You might catch a strong smell of marijuana if you’re in Washington D.C. on Inauguration Day. That's because there will be thousands of joints handed out—for free—by the DC Cannabis Coalition.
It all starts at 8:00 a.m. January 20th on the west side of Dupont Circle. Then, marchers will walk to the National Mall where the real protest will begin.
“The main message is it’s time to legalize cannabis at the federal level," said Adam Eidinger, the founder of DCMJ, a group of D.C. residents who introduced and helped get initiative 71 passed in the District.
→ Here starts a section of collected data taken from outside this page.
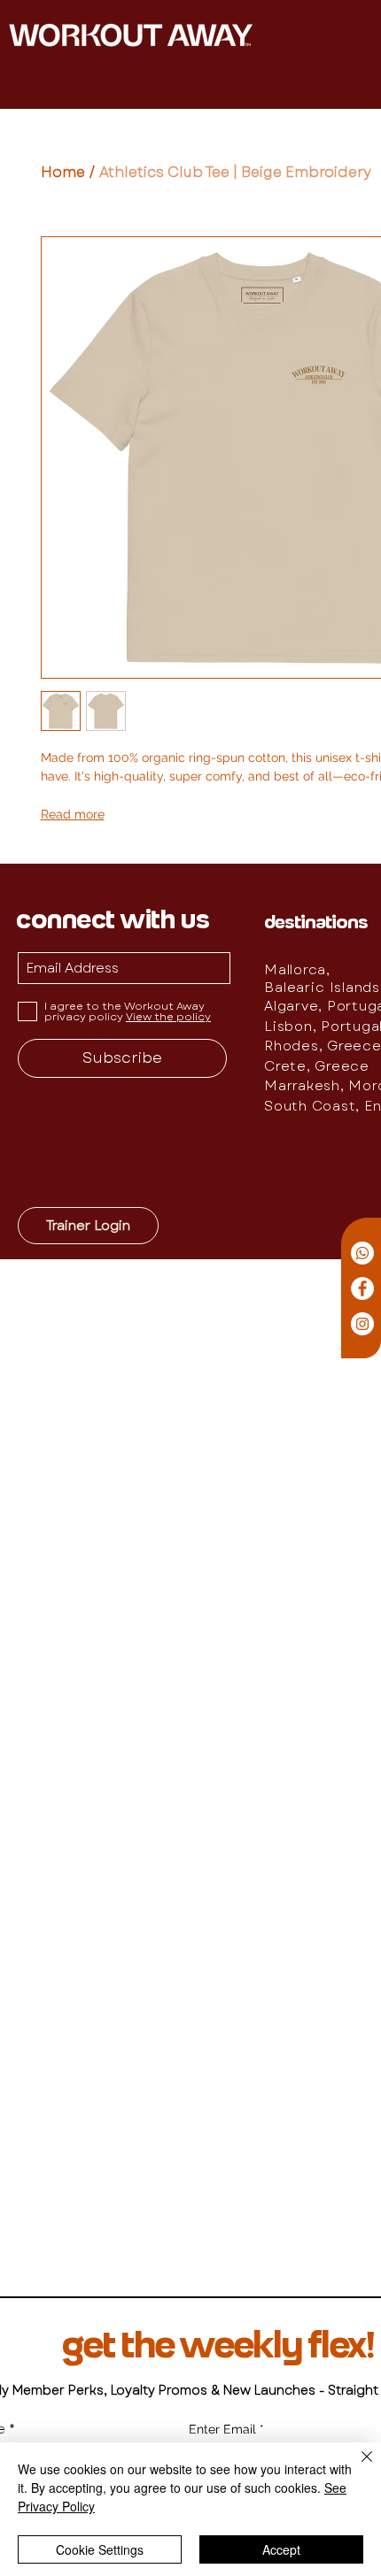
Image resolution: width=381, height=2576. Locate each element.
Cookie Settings (100, 2549)
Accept (281, 2549)
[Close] (356, 2467)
Initiative 71 made it legal to possess two ounces or less or marijuana, to grow it, and to give it away, but it is not legal to sell it.
Eidinger is worried, though, that all this progress will be lost with the Trump Administration, specifically, with Trump's pick for attorney general: Jeff Sessions.
"We are looking at a guy who as recently as April said that they are going to enforce federal law on marijuana all over the country. He said marijuana is dangerous," Eidinger said.
The great marijuana giveaway is legal, as long as it's done on D.C. land.
"We don't want any money exchanged whatsoever, this is really a gift for people who come to Washington, D.C.," he said.
There will 4,200 gifts, to be exact. Then, at 4 minutes and 20 seconds into Trump's speech (420 is the internationally known code for weed), they'll light up. That part, is most definitely illegal.
"We are going to tell them that if they smoke on federal property, they are risking arrest. But, that's a form of civil disobedience," said Eidinger. "I think it's a good protest. If someone wants to do it, they are risking arrest, but it's a protest and you know what, the National Mall is a place for protest."
Eidinger said this is certainly not an anti-Trump event, or even an attempt at disrupting the ceremony. Everyone is welcome.
"If there are people from Texas, some Cowboys fan, who is walking down the street in a cowboy hat and a big fur coat and he walks up to our demonstration, I want him to feel welcome coming to D.C.," he said.
Eidinger said the DC Cannabis Coalition is hopeful the new administration will not be a problem, but they are preparing for the worst.